TO DO: Reproduce exactly the lines from the one containing "Given: Click the GP column sort arrows" through the last line of the records below, both included, and nothing else.
-- LISTED ENTRIES follows --
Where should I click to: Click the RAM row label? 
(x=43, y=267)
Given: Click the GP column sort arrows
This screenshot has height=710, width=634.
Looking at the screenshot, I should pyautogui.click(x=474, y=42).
-- LISTED ENTRIES concluded --
RESULT:
Given: Click the GP column sort arrows
This screenshot has height=710, width=634.
Looking at the screenshot, I should pyautogui.click(x=474, y=42).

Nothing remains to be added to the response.